Is serum NSE a useful biomarker in multiple system atrophy?

Abstract

Objective: Multiple system atrophy (MSA) is a rapidly progressive and devastating neurodegenerative disease with limited lifespan. Biomarkers in diagnosing and evaluating the prognosis of MSA is a rapidly developing field. Neuron-specific enolase (NSE) is a biomarker of neuronal damage applicable in many neurological disorders. This study aimed to determine the usefulness of serum NSE as biomarker of MSA.

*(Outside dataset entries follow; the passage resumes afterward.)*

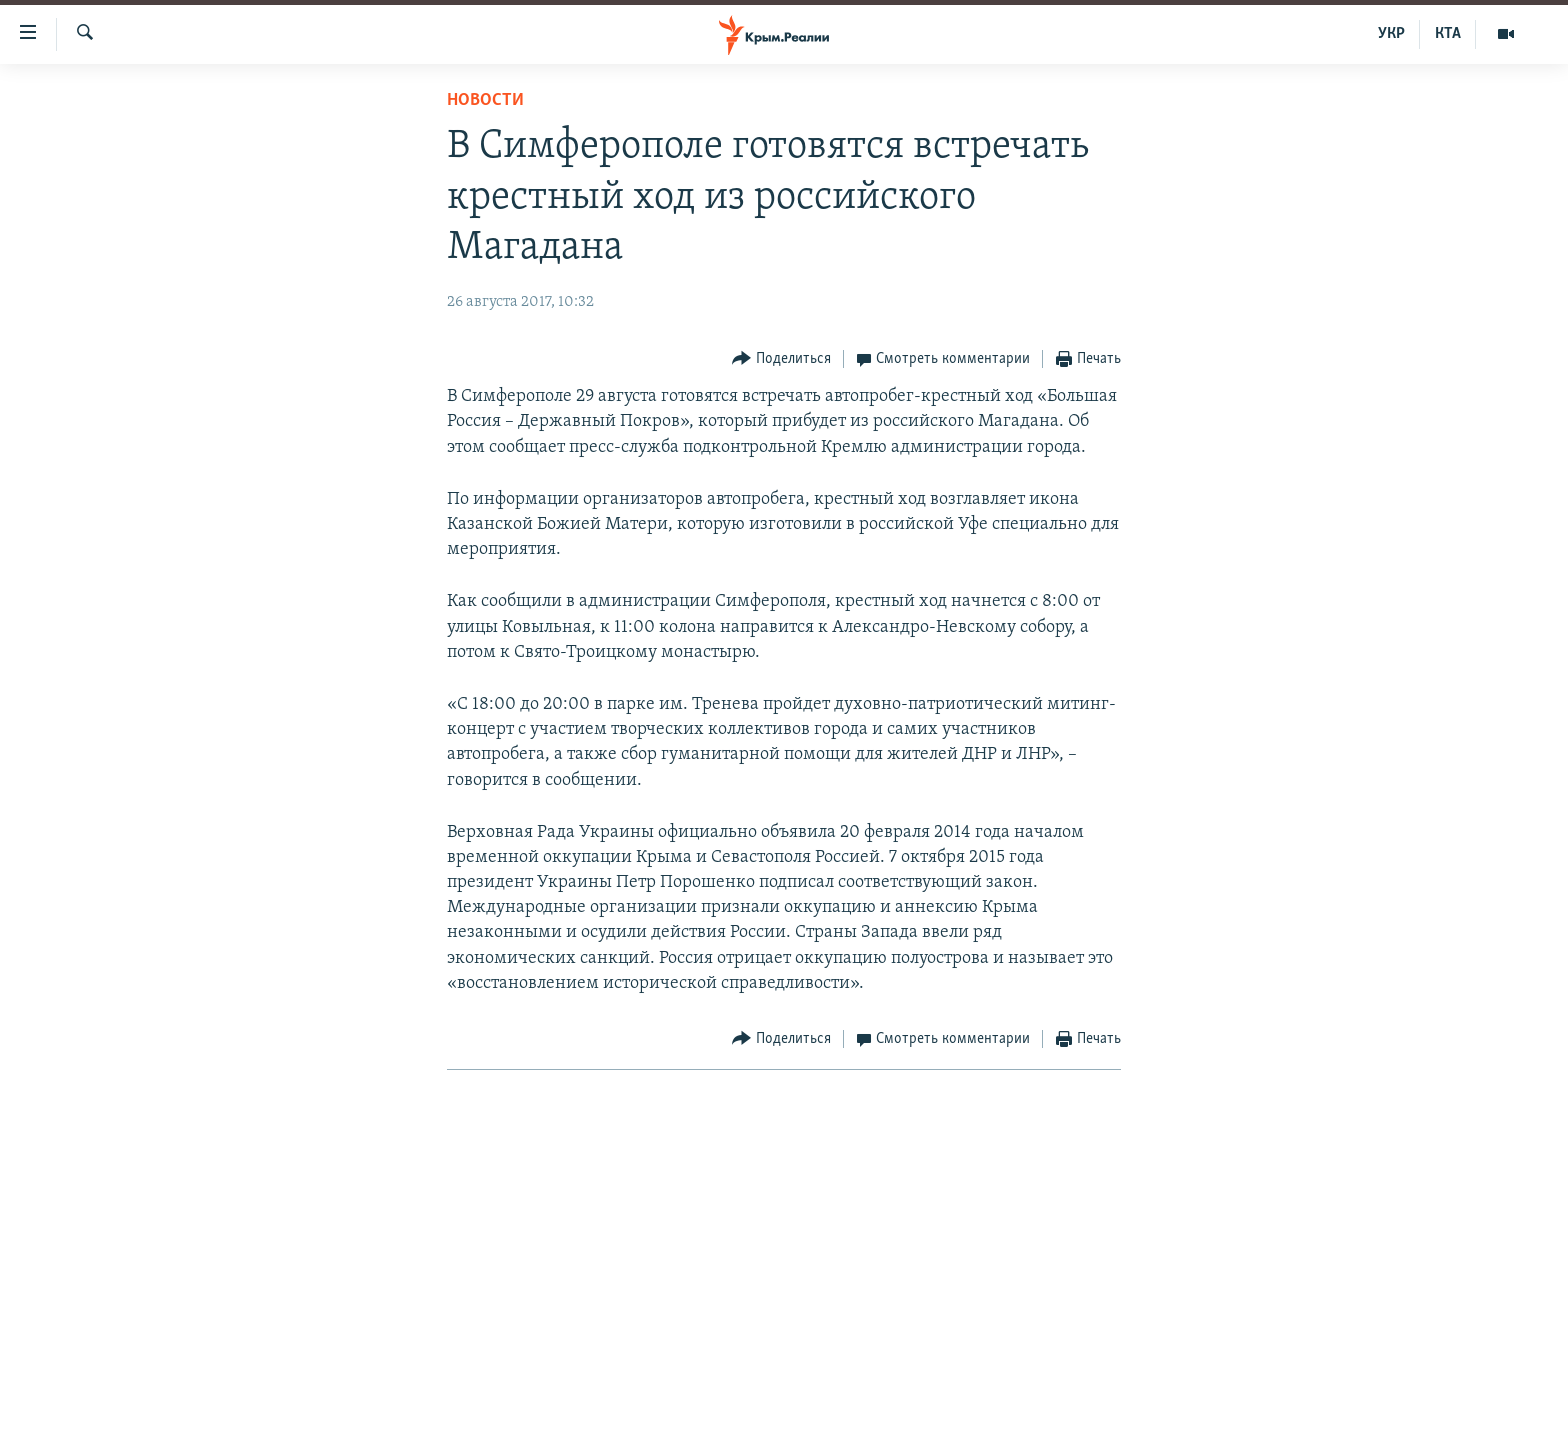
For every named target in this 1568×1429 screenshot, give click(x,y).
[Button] (781, 359)
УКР (1391, 34)
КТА (1448, 34)
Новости (485, 100)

Methods: In this case-control study involving 50 patients with MSA, electrochemiluminescence assay was used to investigate whether serum NSE levels. The disease severity of patients was assessed by Unified System Atrophy Rating Scale (UMSARS part II). The correlation between NSE levels and clinical features in MSA patients was analyzed.

Results: The NSE levels were higher in MSA patients (11.59±2.52 ng/mL) than the control group (11.30±2.73 ng/mL); however, the difference was not statistically significant (P=0.581). In addition, no statistically significant difference was detected in the NSE levels between the parkinsonian (MSA-P) and cerebellar subtypes (MSA-C). No distinct difference was also detected between males and females of MSA patients. Furthermore, no correlations were established between NSE levels and age, disease duration, and UMSARS II score.

Conclusions: This study suggest that serum NSE is not a useful biomarker of MSA. Future studies should examine whether there is a role for CSF NSE in reflecting neuronal damage in MSA patients.